### What the task asks
Which lines of the listing below contain the word "value"? Copy each of them.

### Data shown
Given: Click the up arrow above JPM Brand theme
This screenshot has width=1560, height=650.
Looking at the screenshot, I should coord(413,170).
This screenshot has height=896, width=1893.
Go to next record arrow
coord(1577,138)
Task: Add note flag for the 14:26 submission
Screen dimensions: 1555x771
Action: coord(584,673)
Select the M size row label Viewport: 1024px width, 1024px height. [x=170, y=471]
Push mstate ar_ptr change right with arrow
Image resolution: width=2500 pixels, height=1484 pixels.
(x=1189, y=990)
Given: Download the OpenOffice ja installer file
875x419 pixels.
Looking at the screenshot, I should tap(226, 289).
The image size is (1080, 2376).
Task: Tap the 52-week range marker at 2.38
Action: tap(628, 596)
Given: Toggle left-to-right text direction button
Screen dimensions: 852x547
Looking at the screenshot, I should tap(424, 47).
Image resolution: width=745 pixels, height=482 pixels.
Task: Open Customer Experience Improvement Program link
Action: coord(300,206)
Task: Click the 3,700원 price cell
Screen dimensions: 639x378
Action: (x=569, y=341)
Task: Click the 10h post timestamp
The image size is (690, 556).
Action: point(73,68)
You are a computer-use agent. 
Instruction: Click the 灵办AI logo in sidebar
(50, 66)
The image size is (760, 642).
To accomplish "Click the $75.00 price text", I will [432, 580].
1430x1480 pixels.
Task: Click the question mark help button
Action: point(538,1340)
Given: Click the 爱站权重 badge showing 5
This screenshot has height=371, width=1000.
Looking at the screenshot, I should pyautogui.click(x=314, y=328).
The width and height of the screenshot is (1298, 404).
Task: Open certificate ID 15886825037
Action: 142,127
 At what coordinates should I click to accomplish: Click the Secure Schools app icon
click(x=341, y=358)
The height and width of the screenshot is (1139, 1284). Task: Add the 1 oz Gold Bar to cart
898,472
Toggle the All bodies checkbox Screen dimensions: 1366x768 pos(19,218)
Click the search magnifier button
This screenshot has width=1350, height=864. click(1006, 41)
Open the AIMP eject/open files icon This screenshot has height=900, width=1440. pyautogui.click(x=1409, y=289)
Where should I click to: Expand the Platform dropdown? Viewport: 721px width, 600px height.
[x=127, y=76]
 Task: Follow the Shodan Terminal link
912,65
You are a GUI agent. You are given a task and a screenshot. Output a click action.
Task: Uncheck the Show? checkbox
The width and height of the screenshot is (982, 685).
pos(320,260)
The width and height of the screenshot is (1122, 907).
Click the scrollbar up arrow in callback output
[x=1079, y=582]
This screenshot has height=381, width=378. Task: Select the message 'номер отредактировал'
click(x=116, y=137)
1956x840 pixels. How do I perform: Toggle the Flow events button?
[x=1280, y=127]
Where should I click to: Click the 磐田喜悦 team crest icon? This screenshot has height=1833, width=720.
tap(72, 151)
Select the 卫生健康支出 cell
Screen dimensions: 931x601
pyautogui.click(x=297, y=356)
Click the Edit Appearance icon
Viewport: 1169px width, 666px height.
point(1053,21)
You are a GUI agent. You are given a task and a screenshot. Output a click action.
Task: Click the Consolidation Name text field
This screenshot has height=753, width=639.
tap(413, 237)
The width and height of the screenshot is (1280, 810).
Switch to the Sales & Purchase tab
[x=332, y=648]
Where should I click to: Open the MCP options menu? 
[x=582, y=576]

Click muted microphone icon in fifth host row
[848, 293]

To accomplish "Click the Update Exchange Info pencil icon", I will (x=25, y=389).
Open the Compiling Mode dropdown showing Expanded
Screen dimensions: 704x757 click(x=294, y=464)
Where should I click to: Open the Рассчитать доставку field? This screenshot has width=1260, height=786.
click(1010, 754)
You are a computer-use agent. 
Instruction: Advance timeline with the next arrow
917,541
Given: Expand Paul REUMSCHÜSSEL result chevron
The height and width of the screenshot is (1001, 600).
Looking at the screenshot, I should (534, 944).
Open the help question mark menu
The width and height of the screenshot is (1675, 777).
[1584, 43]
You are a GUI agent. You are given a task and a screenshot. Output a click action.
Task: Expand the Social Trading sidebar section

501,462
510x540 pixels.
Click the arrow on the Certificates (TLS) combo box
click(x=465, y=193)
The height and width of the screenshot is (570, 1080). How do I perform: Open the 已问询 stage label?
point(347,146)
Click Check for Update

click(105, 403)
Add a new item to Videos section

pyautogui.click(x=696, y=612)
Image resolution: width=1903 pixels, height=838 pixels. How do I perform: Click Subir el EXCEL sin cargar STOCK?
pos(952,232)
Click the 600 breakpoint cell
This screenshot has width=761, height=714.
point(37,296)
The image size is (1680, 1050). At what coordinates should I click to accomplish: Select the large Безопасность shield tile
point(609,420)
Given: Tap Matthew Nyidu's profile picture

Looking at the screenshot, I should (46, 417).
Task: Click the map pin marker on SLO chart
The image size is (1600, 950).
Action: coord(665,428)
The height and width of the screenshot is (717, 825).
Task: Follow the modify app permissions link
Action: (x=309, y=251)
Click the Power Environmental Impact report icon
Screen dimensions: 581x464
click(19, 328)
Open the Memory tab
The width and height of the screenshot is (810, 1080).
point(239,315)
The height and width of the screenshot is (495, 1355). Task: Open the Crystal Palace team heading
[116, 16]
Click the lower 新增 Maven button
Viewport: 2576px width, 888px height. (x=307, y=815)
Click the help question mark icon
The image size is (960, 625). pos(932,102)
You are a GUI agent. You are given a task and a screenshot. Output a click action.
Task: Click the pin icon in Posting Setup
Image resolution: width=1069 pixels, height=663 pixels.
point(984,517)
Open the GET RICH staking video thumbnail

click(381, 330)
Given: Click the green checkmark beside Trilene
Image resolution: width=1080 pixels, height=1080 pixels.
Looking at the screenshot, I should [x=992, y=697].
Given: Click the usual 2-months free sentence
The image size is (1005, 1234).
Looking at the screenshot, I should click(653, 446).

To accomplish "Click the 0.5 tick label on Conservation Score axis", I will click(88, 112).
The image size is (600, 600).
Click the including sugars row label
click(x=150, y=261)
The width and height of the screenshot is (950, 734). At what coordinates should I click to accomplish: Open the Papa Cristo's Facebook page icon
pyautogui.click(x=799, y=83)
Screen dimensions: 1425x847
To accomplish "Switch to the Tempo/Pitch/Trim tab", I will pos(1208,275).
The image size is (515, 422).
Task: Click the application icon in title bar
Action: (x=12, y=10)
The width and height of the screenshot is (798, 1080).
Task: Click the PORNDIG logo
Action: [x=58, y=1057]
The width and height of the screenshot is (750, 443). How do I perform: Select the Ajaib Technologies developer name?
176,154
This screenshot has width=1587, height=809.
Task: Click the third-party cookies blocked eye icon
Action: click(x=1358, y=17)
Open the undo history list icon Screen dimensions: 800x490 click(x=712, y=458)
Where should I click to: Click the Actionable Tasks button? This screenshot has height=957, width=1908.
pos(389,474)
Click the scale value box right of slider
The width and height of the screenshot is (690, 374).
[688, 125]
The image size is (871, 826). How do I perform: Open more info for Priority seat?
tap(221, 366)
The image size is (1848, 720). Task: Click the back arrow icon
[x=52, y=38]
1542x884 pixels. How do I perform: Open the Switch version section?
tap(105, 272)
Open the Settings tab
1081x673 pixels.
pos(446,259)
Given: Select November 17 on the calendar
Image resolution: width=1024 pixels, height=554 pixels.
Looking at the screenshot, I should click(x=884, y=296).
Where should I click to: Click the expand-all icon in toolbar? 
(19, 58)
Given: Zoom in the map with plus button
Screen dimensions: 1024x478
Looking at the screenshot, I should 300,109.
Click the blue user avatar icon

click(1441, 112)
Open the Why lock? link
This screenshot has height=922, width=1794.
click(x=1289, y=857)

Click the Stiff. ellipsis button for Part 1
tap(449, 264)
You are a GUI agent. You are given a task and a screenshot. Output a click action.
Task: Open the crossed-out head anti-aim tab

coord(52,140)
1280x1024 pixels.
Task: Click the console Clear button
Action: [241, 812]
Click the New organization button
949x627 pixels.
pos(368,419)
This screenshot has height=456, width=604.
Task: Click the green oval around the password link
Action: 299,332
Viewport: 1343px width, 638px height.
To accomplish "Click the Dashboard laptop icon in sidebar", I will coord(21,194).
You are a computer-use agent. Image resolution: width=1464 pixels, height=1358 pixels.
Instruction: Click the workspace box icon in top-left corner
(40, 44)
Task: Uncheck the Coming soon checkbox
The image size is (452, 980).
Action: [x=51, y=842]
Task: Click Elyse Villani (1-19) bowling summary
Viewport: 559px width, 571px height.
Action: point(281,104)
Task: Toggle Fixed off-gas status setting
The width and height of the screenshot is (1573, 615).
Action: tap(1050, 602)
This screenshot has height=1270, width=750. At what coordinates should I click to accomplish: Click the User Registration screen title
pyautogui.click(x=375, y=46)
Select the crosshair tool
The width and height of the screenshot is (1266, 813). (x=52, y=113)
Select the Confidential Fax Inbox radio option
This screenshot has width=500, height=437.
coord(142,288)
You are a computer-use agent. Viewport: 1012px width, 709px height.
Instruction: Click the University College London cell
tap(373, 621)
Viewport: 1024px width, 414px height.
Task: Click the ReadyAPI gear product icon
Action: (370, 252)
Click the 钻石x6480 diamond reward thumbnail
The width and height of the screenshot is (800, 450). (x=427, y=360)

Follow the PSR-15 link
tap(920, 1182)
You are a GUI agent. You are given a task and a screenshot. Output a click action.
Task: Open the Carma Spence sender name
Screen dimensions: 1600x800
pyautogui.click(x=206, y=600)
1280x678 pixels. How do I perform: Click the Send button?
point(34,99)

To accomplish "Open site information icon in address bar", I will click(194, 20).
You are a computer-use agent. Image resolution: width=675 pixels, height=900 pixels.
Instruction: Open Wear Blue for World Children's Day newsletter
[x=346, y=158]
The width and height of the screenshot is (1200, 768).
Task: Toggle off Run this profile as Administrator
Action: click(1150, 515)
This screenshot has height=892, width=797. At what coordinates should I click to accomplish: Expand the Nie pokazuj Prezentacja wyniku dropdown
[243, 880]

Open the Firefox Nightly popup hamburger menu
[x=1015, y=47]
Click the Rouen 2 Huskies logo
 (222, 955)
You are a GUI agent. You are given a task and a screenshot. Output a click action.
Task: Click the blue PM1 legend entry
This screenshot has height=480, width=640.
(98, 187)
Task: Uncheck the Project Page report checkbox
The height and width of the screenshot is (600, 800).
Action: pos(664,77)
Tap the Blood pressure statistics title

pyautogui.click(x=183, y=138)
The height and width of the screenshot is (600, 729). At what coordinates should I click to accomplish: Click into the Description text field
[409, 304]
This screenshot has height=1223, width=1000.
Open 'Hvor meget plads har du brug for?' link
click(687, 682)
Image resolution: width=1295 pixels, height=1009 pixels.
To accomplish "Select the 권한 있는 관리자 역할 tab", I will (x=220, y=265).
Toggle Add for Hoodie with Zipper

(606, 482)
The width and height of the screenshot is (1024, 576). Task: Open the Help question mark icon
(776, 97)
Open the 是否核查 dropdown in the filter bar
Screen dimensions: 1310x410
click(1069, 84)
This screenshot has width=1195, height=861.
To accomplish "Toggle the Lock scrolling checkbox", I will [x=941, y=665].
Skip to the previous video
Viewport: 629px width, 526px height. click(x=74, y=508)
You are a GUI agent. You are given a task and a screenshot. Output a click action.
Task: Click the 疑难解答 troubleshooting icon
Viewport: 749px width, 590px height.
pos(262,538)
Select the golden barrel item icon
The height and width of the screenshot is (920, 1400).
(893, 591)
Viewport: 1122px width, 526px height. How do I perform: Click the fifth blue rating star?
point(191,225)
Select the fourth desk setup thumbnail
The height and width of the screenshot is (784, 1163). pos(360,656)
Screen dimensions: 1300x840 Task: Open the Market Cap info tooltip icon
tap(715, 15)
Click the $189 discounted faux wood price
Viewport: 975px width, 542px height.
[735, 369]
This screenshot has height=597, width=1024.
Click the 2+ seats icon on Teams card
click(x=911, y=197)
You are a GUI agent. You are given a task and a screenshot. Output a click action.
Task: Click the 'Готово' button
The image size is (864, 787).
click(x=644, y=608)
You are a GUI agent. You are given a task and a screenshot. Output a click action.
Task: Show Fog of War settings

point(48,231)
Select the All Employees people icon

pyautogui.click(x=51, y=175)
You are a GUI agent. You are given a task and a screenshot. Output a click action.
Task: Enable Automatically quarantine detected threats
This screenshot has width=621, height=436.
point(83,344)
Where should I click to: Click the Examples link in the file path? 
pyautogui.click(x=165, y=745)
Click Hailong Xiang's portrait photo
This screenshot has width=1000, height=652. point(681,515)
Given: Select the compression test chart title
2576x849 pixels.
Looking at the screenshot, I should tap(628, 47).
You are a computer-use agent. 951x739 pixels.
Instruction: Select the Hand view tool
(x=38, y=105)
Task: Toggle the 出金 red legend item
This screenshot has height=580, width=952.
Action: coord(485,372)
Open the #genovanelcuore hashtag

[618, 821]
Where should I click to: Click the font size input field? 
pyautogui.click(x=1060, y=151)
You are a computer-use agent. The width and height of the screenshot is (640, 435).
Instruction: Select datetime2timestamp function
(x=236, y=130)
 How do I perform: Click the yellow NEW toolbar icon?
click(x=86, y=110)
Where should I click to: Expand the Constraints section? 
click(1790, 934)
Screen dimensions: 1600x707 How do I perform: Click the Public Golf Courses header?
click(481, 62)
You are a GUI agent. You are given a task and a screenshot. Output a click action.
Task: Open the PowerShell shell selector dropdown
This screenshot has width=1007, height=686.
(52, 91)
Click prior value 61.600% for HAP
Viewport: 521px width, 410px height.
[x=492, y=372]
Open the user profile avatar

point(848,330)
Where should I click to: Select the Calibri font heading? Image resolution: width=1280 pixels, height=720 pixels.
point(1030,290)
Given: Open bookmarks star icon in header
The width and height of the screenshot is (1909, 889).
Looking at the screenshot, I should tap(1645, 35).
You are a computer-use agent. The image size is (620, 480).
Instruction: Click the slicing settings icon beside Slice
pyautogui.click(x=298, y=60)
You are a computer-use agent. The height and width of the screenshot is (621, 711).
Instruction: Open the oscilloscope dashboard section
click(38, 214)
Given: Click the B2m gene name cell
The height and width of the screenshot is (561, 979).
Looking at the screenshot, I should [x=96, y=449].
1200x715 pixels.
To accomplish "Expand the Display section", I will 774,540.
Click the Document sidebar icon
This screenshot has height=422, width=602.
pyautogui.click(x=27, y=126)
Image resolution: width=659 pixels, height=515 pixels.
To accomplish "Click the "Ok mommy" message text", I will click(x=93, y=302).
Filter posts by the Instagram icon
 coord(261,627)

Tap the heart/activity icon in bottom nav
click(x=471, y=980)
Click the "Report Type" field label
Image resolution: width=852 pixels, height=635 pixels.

### Worked solution
Click the scale value box right of slider
Click prior value 61.600% for HAP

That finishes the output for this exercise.